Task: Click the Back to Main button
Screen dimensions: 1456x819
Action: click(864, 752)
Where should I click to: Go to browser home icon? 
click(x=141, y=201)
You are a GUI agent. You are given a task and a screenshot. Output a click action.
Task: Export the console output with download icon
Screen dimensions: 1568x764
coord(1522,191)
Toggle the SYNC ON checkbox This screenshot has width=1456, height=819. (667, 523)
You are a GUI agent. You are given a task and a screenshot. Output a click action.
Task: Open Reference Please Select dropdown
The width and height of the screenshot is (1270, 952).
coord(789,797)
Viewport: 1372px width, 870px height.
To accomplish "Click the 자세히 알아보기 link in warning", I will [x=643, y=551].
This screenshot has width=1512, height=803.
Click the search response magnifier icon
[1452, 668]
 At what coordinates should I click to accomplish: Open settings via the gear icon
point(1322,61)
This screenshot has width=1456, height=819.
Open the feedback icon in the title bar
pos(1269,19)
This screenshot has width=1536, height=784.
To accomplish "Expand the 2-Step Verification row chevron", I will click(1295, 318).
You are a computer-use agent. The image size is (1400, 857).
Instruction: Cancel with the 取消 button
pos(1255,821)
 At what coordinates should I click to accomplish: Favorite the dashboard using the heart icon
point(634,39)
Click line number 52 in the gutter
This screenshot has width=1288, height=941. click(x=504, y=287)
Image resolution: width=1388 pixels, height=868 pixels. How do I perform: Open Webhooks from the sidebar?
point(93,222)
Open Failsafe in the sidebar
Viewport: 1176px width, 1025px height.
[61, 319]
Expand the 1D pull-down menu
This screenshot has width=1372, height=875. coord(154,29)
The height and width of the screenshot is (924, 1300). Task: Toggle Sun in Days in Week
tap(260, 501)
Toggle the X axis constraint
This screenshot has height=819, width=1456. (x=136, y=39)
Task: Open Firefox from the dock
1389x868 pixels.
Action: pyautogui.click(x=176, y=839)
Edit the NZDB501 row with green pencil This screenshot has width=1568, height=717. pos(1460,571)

_Instructions for the task:_
Repeat all of the data exactly. Include every line.

_Answer to the exercise:_
Task: Click the Back to Main button
Screen dimensions: 1456x819
Action: click(864, 752)
Where should I click to: Go to browser home icon? 
click(x=141, y=201)
You are a GUI agent. You are given a task and a screenshot. Output a click action.
Task: Export the console output with download icon
Screen dimensions: 1568x764
coord(1522,191)
Toggle the SYNC ON checkbox This screenshot has width=1456, height=819. (667, 523)
You are a GUI agent. You are given a task and a screenshot. Output a click action.
Task: Open Reference Please Select dropdown
The width and height of the screenshot is (1270, 952).
coord(789,797)
Viewport: 1372px width, 870px height.
To accomplish "Click the 자세히 알아보기 link in warning", I will [x=643, y=551].
This screenshot has width=1512, height=803.
Click the search response magnifier icon
[1452, 668]
 At what coordinates should I click to accomplish: Open settings via the gear icon
point(1322,61)
This screenshot has width=1456, height=819.
Open the feedback icon in the title bar
pos(1269,19)
This screenshot has width=1536, height=784.
To accomplish "Expand the 2-Step Verification row chevron", I will click(1295, 318).
You are a computer-use agent. The image size is (1400, 857).
Instruction: Cancel with the 取消 button
pos(1255,821)
 At what coordinates should I click to accomplish: Favorite the dashboard using the heart icon
point(634,39)
Click line number 52 in the gutter
This screenshot has width=1288, height=941. click(x=504, y=287)
Image resolution: width=1388 pixels, height=868 pixels. How do I perform: Open Webhooks from the sidebar?
point(93,222)
Open Failsafe in the sidebar
Viewport: 1176px width, 1025px height.
[61, 319]
Expand the 1D pull-down menu
This screenshot has width=1372, height=875. coord(154,29)
The height and width of the screenshot is (924, 1300). Task: Toggle Sun in Days in Week
tap(260, 501)
Toggle the X axis constraint
This screenshot has height=819, width=1456. (x=136, y=39)
Task: Open Firefox from the dock
1389x868 pixels.
Action: pyautogui.click(x=176, y=839)
Edit the NZDB501 row with green pencil This screenshot has width=1568, height=717. pos(1460,571)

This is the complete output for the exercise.